So in intimacy the commitment is to pay attention. To indulge not knowing. Recognise the strangeness. Giving oneself over to the profound suspense of not knowing and then not ever being able to show exactly.
In South African author Ingrid Winterbach’s (2021) latest novel, her main character reads Anne Carson. The narrator then wonders about her husband.
And then she (Carson) asks, who is this man? The more she observes him, the less she knows.
Who is this man, I wonder, sharing my bed, by day so light, but when sleeping at night as heavy as a stone. (A stone not a fish, we are drought-stricken.) And then he wakes up in the morning with no recollection of how sheerly he has recently plumbed in depths. (His head still attached to his body, unlike that of Nat Turner’s master’s body.). I gaze into his eyes by day and I don’t have the slightest idea. I regard his bare limbs before he gets into bed and I don’t have any idea.
Don’t stop too soon, the father of the narrator in the Marias trilogy, Your face tomorrow, told his young son. The father always pushed the child to go further. Yes, and what else? he would ask.

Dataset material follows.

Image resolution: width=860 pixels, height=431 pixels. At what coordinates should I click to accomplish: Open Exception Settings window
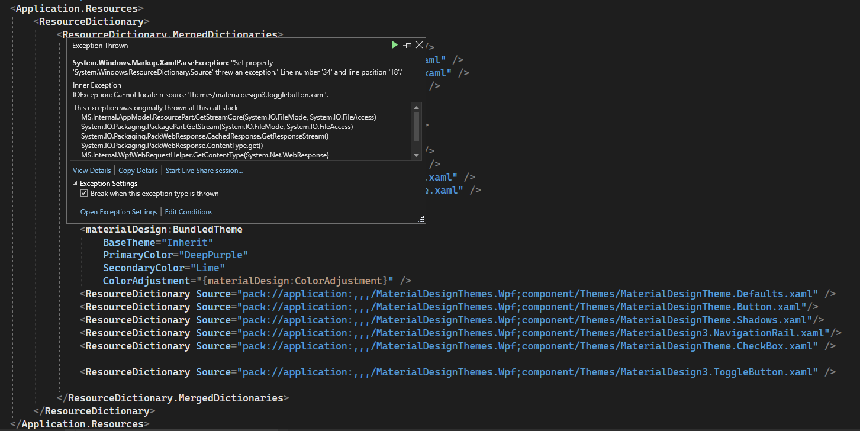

When I think of God, I want to ask him things. Help me to dive into the depths like the women in the East diving for pearls. (Winterbach, 2021: 21)
Judith Butler ties the state of not knowing to desire:
As we ask to know the Other or ask that the Other say, finally, who he or she is, it will be important not to expect an answer that will ever satisfy. By not pursuing satisfaction, and by letting the question remain open, even enduring, we let the Other live, since life might be understood as precisely that which exceeds any account we may try to give of it. If letting the Other live is part of a new definition of recognition, then this version of recognition would be one that is based less on knowledge than on an apprehension of its limits. In a sense, the ethical stance consists in asking the question, ‘Who are you?’, and continuing to ask the question without any expectation of a full or final answer. This Other to whom I pose this question will not be captured by any answer that might arrive to satisfy the question. So if there is, in the question, a desire for recognition, this will be a desire which is under an obligation to keep itself alive as desire, and not to resolve itself through satisfaction. ‘Oh, now I know who you are’: At this moment, I cease to address you, or to be addressed by you. (Butler, 2005: 24)
She implies that when one thinks one fully knows, intimacy may be over.
She further emphasises how acknowledging and understanding the limits of fully knowing and being in a constant state of wonder means that we have to remain both humble and generous:
In other words, do we know in an unqualified way that acknowledgment is always qualified? Is the first kind of knowing qualified by the qualification that it knows? This would have to be the case, for to acknowledge one’s own opacity or that of another does not transform opacity into transparency. To know the limits of acknowledgment is a self-limiting act and, as a result, to experience the limits of knowing itself. This can, by the way, constitute a disposition of humility, and of generosity, since I will need to be forgiven for what I cannot fully know, what I could not have fully known, and I will be under a similar obligation to offer forgiveness to others who are also constituted in partial opacity to themselves. (Butler, 2005: 28)
Who is this woman who was my mother, I ask? Who is this woman in the consulting room in the clinic? Who is this man in the waiting room?
And who am I for them or with them?
I wonder. And will keep on wondering.
SHOWING: REPRESENTING GETTING TO KNOW
Things that give you heart are rare enough, better note them in your head when you find them and not forget. (Barry, 2016: 138)
I realize as I write this that I do not want to finish this account. Nor did I want to finish this year. The craziness is receding but no clarity is taking its place. I look for resolution and find none. (Didion, 2005: 224-225)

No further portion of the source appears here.